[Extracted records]
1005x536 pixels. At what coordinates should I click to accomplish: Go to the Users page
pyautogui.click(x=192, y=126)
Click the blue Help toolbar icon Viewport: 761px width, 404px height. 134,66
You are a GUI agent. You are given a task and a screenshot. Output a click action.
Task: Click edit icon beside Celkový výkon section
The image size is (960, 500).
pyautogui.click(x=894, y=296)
---
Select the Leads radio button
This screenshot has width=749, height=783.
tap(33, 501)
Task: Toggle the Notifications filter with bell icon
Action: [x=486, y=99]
--
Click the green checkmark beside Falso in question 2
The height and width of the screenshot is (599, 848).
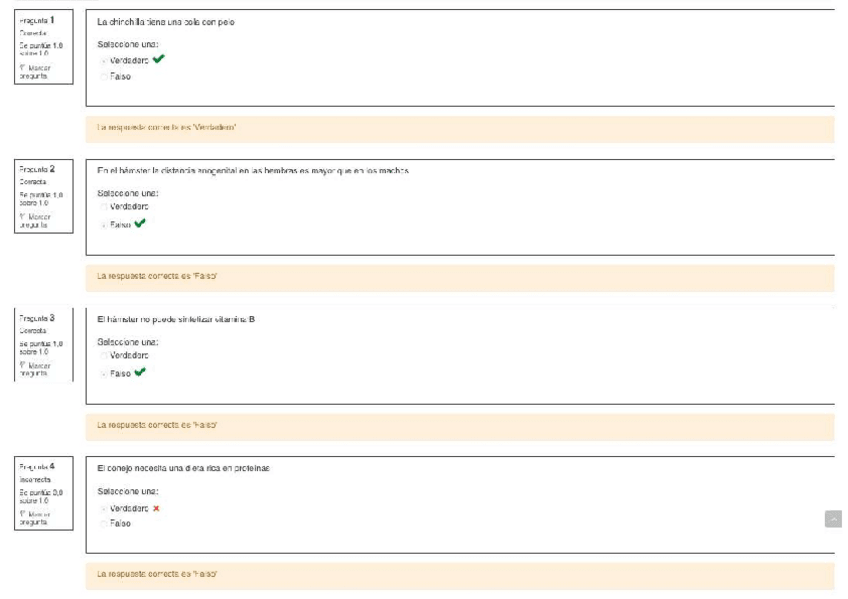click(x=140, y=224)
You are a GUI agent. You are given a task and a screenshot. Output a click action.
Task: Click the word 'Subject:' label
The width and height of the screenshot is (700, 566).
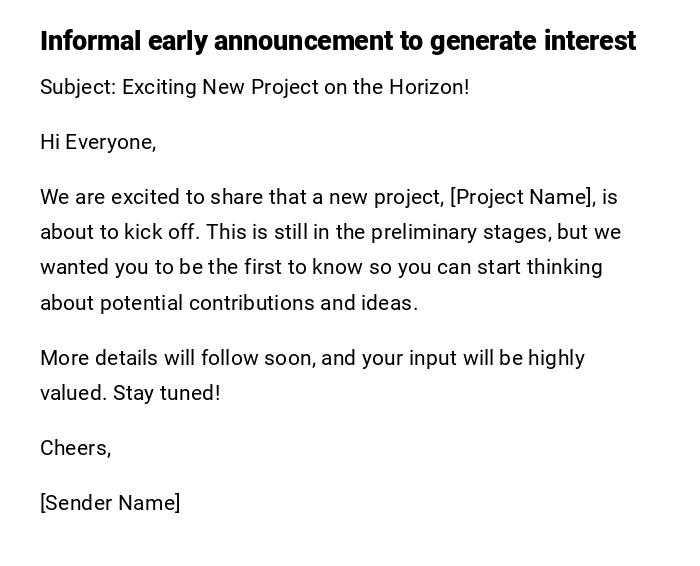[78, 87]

TASK BRIEF: Find the lines above that contain the string "beside" and answer with how many there are, nothing else.

EXERCISE RESULT: 2